EXTRAIT CHOISI:

L’antisémitisme en ligne culmine pendant les moments de tension nationale. Et il est en partie piloté par des trolls russes.

Peu après le rassemblement d’extrême droite de 2017 à Charlottesville, en Virginie, un utilisateur de Twitter du nom de « jojoh888 » savait qui était responsable des affrontements entre les néonazis et les militants antifa qui s’opposaient à eux : George Soros, le milliardaire juif et philanthrope progressiste.

« George Soros est le marionnettiste. Il finance les deux côtés », a tweeté le compte, faisant écho à une fausse affirmation fréquemment exprimée par des militants d’extrême droite.

« jojoh888 » était un troll russe contrôlé par le gouvernement de Vladimir Poutine qui a été suspendu en 2018 dans le but d’éliminer la désinformation de Twitter.

CONSIGNES DE L'EXERCICE:
1 > Pouvez-vous recopier à l'identique le passage de l'extrait sur l'antisémitisme en ligne compris entre « L’antisémitisme en ligne » et « désinformation de Twitter. », ces deux bornes incluses ?
2 > Pouvez-vous rédiger la suite de l'extrait sur l'antisémitisme en ligne, en partant de sa dernière phrase ?
La liste qui suit n'a aucun lien avec l'extrait sur l'antisémitisme en ligne.

DONNÉES FOURNIES:
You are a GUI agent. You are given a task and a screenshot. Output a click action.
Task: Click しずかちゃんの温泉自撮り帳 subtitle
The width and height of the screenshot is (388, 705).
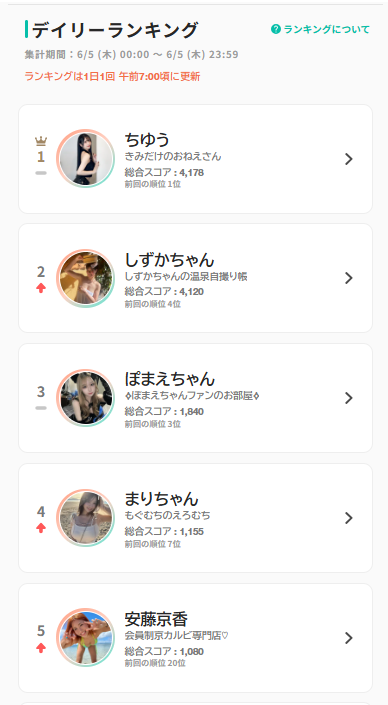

CORRIGÉ DE L'EXERCICE:
1 >
L’antisémitisme en ligne culmine pendant les moments de tension nationale. Et il est en partie piloté par des trolls russes.

Peu après le rassemblement d’extrême droite de 2017 à Charlottesville, en Virginie, un utilisateur de Twitter du nom de « jojoh888 » savait qui était responsable des affrontements entre les néonazis et les militants antifa qui s’opposaient à eux : George Soros, le milliardaire juif et philanthrope progressiste.

« George Soros est le marionnettiste. Il finance les deux côtés », a tweeté le compte, faisant écho à une fausse affirmation fréquemment exprimée par des militants d’extrême droite.

« jojoh888 » était un troll russe contrôlé par le gouvernement de Vladimir Poutine qui a été suspendu en 2018 dans le but d’éliminer la désinformation de Twitter.

2 >
Pour le Network Contagion Research Institute, qui étudie comment la haine se manifeste sur les réseaux sociaux, le tweet était une parfaite synthèse de la façon dont l’antisémitisme apparaît maintenant en ligne.

Un nouveau rapport de l’institut illustre comment l’antisémitisme a été une caractéristique des campagnes de désinformation russes largement médiatisées entourant les élections américaines et d’autres moments de tension sociale, dans le but de semer la division aux États-Unis par le biais des médias sociaux. Les insultes anti-juives des comptes russes concordent avec l’augmentation de l’antisémitisme en ligne autour de dates importantes comme le jour des élections ou le jour de l’investiture, ou pendant les périodes de crise comme le rassemblement de Charlottesville ou la pandémie en cours.

« Ces tropes sont utilisés de manière très fiable par les forces anti-démocratiques à des moments très spécifiques », a déclaré Joel Finkelstein, co-fondateur de l’institut, à la Jewish Telegraphic Agency. « Ils sont utilisés pour semer le doute dans les institutions de la démocratie : élections, inaugurations, interventions étrangères et lors de troubles sociaux, et dans les virus et les épidémies. »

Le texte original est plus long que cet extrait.